4. Показания эпителиального монослоя

  1. Измерение трансэпителиального электрического сопротивления (TEER)
    ПРИМЕЧАНИЕ: Измерения TEER широко приняты в качестве метода анализа динамики плотных соединений и целостности барьерной функции в биологических моделях физиологических барьеров, таких как эпителиальные монослои28,29. Увеличение TEER после дифференциации из-за повышенного клеточного взаимодействия в плотных соединениях может быть измерено с помощью ручного измерителя TEER или автоматизированного измерительного робота TEER.
    1. Измерение TEER с помощью ручного измерителя TEER
      1. Очистите электрод 70% этанолом и дайте ему высохнуть на воздухе внутри шкафа биобезопасности. Поместите электрод в трубку, содержащую BM. Подключите электрод к ручному измерителю TEER. Поверните переключатель Function для измерения в Омах (Ω). Включите выключатель питания .
      2. Поместите короткий электрод в апикальный отсек вставки, а длинный электрод расположен в базолатеральном отсеке (рисунок 6А). Избегайте прикосновения к монослою.
      3. Измерьте сопротивление в пустой скважине (Rblank), а затем измерьте оставшиеся образцы (R sample) таким же образом. Промывайте электрод с БМ между образцами с различными условиями. Очистите электрод сначала полуводой, а затем 70% этанолом и дайте ему высохнуть на воздухе.
      4. Расчет TEER (Ω·см2): [образец R (Ω) -R бланк (Ω)] × площадь мембраны (см2) (таблица 1 и рисунок 6B).
    2. Измерение TEER с помощью автоматизированного измерительного робота TEER (Таблица материалов)
      1. Выполнение автоматизированных измерений TEER при использовании систем HTS для плит HTS с 96 и 24 скважинами, содержащими мембранные вставки.
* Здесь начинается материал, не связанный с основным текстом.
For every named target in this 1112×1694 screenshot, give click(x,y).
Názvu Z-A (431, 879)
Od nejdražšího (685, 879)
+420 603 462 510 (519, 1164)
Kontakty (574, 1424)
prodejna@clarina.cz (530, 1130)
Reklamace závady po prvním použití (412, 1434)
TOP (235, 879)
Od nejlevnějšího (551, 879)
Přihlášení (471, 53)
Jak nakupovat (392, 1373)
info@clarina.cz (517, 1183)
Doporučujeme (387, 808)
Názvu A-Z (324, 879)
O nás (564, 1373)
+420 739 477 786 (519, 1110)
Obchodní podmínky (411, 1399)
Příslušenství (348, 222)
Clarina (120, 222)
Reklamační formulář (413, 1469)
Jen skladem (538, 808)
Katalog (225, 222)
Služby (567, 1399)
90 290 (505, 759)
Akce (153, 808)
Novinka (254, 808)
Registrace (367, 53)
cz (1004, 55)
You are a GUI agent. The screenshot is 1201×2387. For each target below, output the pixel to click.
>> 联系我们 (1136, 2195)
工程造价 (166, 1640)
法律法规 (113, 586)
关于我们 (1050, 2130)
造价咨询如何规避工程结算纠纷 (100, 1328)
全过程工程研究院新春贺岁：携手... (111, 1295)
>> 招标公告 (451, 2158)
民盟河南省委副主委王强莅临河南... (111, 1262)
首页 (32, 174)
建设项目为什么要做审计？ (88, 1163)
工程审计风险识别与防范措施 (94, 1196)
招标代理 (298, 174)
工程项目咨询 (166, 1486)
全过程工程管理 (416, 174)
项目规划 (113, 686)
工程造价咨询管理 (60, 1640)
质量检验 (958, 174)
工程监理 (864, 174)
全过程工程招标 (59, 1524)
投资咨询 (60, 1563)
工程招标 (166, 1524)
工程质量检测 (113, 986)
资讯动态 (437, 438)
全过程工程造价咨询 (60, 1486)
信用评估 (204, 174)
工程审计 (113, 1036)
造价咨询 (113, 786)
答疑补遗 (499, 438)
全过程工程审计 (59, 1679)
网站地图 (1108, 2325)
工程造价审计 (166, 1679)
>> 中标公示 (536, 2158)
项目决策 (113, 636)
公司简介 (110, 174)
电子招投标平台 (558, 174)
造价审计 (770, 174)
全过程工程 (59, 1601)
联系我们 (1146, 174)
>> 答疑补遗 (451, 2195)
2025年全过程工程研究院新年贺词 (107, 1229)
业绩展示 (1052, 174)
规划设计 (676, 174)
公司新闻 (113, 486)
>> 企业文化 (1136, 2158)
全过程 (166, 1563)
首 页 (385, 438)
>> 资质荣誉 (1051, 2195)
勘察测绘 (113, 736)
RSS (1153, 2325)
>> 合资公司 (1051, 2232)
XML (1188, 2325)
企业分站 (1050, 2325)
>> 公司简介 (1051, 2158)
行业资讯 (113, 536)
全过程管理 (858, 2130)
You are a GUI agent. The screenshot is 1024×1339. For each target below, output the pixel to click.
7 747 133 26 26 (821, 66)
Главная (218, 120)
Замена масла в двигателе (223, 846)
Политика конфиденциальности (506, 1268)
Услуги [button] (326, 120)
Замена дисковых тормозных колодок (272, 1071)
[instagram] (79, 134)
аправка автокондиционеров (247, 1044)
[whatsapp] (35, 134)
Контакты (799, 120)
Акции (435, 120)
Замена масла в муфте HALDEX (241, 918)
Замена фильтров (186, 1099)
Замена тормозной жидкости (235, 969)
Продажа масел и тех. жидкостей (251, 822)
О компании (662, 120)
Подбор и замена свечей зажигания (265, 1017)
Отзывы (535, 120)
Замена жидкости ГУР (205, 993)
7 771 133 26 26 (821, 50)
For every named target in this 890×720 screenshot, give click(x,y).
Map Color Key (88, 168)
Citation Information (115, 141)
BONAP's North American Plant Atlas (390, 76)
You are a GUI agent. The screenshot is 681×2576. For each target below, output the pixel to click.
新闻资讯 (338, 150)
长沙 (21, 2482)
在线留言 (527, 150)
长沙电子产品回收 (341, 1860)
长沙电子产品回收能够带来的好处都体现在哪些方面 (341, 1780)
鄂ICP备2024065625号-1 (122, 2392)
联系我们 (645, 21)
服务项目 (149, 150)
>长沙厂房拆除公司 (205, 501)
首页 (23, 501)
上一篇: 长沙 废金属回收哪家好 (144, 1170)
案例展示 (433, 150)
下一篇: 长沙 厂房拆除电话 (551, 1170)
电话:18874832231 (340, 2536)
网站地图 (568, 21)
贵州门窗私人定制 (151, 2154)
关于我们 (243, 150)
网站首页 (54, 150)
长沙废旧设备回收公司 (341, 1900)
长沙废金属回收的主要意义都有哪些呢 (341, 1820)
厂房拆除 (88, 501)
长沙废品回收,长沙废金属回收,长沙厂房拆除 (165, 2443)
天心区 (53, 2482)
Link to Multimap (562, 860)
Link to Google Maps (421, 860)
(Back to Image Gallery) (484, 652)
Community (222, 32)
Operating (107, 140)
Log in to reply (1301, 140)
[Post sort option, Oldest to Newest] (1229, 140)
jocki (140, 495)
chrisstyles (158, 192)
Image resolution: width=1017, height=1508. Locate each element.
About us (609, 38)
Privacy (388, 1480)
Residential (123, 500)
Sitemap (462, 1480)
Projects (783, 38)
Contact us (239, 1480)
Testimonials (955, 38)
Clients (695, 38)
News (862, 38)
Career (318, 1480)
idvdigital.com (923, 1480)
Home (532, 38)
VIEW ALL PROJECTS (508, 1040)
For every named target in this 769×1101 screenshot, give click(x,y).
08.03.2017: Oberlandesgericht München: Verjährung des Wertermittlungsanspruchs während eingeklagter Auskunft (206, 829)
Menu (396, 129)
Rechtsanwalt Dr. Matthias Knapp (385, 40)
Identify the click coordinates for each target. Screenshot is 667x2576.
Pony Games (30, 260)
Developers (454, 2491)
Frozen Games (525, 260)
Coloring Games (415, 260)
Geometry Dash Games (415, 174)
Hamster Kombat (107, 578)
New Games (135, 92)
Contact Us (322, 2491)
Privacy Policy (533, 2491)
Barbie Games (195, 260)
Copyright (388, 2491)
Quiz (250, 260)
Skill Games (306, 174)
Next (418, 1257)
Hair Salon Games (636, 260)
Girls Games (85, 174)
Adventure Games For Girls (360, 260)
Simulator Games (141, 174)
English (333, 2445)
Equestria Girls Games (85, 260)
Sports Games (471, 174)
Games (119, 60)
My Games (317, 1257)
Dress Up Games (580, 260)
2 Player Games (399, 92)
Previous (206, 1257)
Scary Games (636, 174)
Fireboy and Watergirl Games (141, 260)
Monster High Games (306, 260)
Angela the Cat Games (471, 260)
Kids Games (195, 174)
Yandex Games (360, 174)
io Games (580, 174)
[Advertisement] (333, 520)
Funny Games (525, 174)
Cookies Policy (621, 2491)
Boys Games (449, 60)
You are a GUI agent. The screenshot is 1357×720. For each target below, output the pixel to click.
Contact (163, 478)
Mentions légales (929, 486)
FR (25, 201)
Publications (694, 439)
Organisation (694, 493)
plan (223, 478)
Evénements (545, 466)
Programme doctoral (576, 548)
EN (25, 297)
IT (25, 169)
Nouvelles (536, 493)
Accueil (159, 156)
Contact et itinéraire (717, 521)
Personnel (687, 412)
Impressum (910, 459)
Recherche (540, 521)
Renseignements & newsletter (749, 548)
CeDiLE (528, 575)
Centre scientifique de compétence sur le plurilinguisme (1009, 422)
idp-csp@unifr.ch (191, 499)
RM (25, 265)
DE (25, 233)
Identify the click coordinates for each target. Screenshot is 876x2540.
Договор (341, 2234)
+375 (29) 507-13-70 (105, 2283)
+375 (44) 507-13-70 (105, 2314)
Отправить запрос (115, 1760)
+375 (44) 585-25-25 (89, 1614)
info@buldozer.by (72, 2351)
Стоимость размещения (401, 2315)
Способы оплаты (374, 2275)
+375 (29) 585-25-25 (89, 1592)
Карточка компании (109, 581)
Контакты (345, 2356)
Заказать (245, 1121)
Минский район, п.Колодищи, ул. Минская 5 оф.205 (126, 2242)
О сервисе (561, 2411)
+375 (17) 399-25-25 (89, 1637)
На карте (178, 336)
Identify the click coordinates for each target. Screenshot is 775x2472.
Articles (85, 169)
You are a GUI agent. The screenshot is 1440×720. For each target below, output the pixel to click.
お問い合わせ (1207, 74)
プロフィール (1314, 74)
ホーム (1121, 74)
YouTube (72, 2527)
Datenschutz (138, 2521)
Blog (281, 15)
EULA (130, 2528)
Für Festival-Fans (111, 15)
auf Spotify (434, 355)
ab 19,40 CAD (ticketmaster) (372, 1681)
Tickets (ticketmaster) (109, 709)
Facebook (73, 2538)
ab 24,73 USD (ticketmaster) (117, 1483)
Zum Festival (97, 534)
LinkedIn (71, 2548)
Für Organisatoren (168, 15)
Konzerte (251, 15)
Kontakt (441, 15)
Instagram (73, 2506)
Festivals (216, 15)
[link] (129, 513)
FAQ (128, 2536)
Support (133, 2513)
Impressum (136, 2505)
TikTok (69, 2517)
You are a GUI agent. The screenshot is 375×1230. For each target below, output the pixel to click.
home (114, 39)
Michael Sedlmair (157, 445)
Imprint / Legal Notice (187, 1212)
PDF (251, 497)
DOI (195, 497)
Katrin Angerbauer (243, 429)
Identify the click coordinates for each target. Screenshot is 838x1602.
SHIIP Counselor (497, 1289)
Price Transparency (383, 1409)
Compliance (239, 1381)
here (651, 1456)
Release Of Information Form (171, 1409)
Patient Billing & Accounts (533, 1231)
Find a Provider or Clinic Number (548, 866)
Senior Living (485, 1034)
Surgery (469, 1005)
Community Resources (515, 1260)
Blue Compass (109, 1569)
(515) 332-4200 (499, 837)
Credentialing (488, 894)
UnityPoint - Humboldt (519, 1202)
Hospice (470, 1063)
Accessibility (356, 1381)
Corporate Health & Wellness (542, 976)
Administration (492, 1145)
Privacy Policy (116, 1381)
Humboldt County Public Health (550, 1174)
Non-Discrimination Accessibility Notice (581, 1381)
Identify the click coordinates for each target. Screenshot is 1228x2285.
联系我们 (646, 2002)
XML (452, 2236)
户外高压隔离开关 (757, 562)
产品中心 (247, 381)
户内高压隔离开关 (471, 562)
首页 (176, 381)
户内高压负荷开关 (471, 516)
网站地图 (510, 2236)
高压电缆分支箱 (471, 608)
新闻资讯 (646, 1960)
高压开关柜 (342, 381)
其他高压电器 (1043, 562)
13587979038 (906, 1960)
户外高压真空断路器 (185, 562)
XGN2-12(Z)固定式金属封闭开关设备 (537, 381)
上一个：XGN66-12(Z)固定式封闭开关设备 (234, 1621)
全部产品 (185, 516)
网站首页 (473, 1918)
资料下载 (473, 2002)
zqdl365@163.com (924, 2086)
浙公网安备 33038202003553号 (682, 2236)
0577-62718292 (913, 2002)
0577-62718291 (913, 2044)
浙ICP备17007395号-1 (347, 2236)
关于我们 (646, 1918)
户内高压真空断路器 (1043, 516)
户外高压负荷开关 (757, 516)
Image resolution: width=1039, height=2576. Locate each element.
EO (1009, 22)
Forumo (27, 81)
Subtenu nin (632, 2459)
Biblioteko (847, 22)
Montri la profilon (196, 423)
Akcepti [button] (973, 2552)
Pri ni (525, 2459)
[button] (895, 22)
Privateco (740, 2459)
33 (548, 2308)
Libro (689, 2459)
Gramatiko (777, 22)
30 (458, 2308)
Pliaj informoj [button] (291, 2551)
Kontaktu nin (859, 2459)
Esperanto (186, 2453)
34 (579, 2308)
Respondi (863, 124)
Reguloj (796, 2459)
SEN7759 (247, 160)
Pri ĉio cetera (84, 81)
Используйте различные электроды для измерения TEER для обоих типов (мембранные вставки 24- и 96-HTS). Чтобы измерить TEER с помощью автоматизированного измерительного робота TEER, следуйте инструкциям производителя.
  2. Измерение целостности и проницаемости эпителиального барьера
    ПРИМЕЧАНИЕ: Этот протокол вводит люциферово-желтую проницаемость от апикального к базолатеральному компартменту в качестве показателя целостности монослоя. В этом разделе описывается измерение флуоресценции в базолатеральном компартменте после стадии инкубации 1 ч для оценки монослойной проницаемости и, следовательно, барьерной целостности. Это измерение является анализом конечной точки и особенно полезно при тестировании соединений на предмет их влияния на целостность барьера.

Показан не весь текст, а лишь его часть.